La bataille se joue jusqu'à l'intérieur de l'ordinateur lui-même. Ainsi JODI
soulignant de manière critique le caractère intrusif du Web (lieu public)
dans chaque ordinateur personnel (lieu privé) en instaurant une véritable
lutte de pouvoir avec l'internaute, s'arrangeant pour ( apparemment) faire
"crasher" son appareil avec des oeuvres comme OSS (où, dès qu'on clique
sur ce site, de petites fenêtres apparaissent et disparaissent follement,
soulignant de surcroît le caractère évanescent du médium internet), faisant
paniquer l'internaute qui perd son (apparente) maîtrise sur son appareil et
ses choix de navigation (par exemple, perdant son "droit" de retourner en
arrière, d'aller sur un autre site, de quitter l'autoroute numérique): il ne
peut que chercher en vain comment échapper à cette invasion (solution:
éteindre et rallumer?).
Parfois les "artivistes" choisissent une approche
"low tech", comme Alexei Shulgin qui donne des "concerts" avec des
appareils volontairement désuets (les 386). De même Vuk Cosic subvertit les
niveaux de langage du Web et la fascination facile d'un look coloré,
attrayant, réaliste, permis par des logiciels de pointe, en se servant d'un
langage de programmation "basique" comme ASCII pour réaliser des "images
pornos" (il en résulte des images où le contour du "corps" demeure abstrait,
et une autre sorte de "lutte de pouvoir" jouant cette fois sur le désir
voyeuriste du spectateur frustré de la consommation de son spectacle et de
son plaisir). On voit dans toutes ces oeuvres un certain refus du visuel,
une volonté de rester proche du langage, à l'origine du médium. Le travail
de Sheila Urbanoski (cf. l'entrevue avec cette artiste dans le présent
magazine) joue ouvertement un même jeu de pouvoir sado-masochiste avec
l'internaute, en l'attirant sur un "faux" site porno avec de "véritables"
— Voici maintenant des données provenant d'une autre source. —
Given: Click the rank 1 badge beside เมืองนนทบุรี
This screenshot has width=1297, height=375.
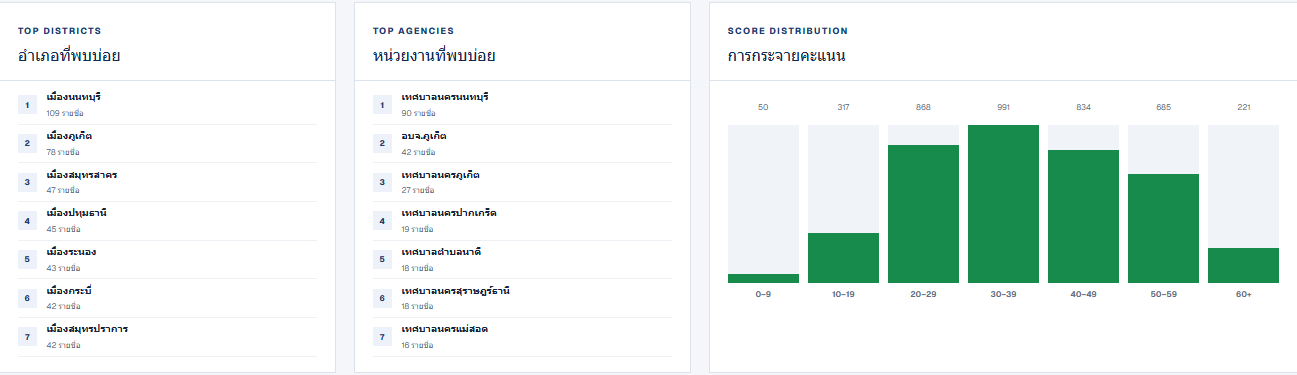Looking at the screenshot, I should 27,104.
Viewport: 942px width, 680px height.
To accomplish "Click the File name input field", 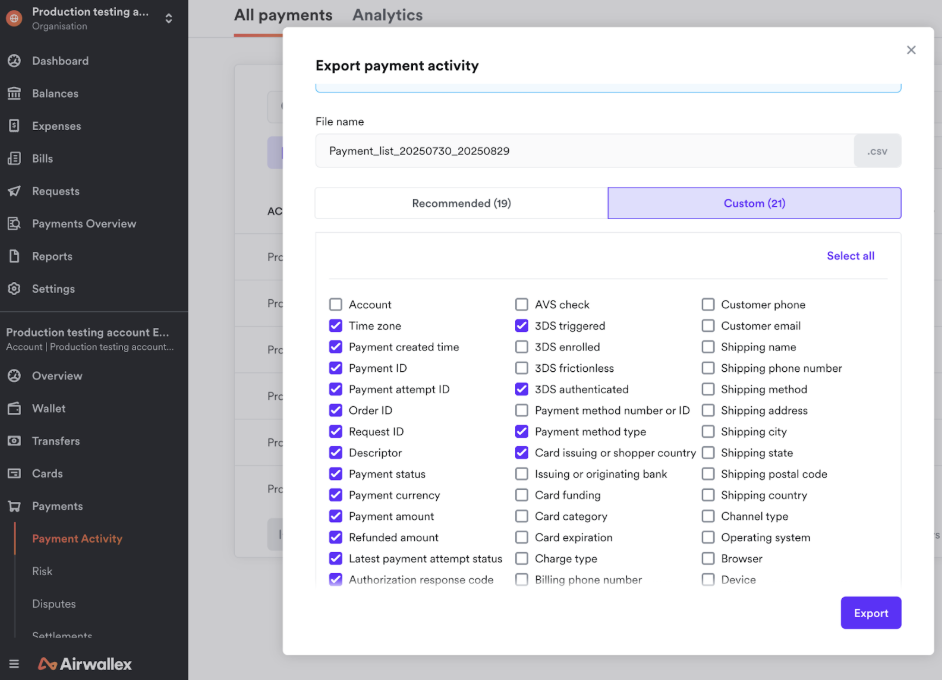I will coord(584,151).

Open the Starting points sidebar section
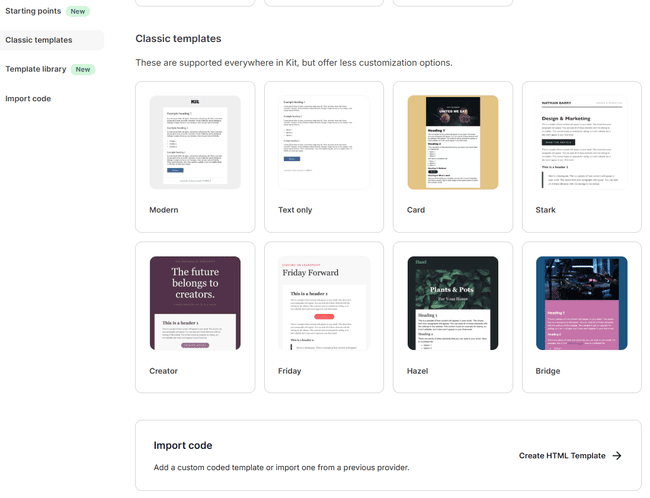tap(31, 11)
images "empruntées" à de "véritables" sites pour ensuite, non
seulement frustrer sa "victime" de son plaisir anticipé (en lui
présentant plutôt, par exemple, des images de femmes préhistoriques, ou des
extraits d'un texte féministe), mais "pire encore", aller jusqu'à rompre le
contrat tacite d'anonymat qui constitue l'une des promesses majeures du Web
(et la raison de son succès, remarque Sheila dans son entretien avec Sylvie
Parent dans le présent magazine) en menaçant d'exposer et de révéler la véritable
identité des visiteurs du site.
Le travail de Heath Bunting, quant à lui,
emprunte de multiples aspects: une constante est sa volonté d'instaurer un
croisement, une rencontre, entre la "rue", l'espace du quotidien et du
local, et le Web, l'espace "déterritorialisé" du non-lieu, du global, par
exemple en laissant sa marque, en s'inscrivant (et à ce sujet il faut
rappeler que Bunting a pratiqué également l'art du graffiti) sur les engins de
recherche de manière à apparaître au haut de la liste dans une recherche
afin de "subvertir" et à détourner à son profit, c'est-à-dire au
profit de son discours critique et humoristique, l'intérêt du public pour
des sites commerciaux, interchangés par l'artiste - comme pour
Adidas et Nike, ou modifiés - comme le site d'une grande compagnie
pharmaceutique, Glaxo, où les employés, après que Bunting ait pratiqué son
"art", se sont vus demander de faire don de leurs animaux domestiques à la
compagnie pour une vivisection - au grand dam de Glaxo, qui a poursuivi
l'artiste jusqu'à ce qu'il retire son "faux" site). Souvent, cependant,
Bunting implique le public de manière plus active et « positive », en réalisant
de véritables lieux/moments de rencontres (comme les premiers cybercafés).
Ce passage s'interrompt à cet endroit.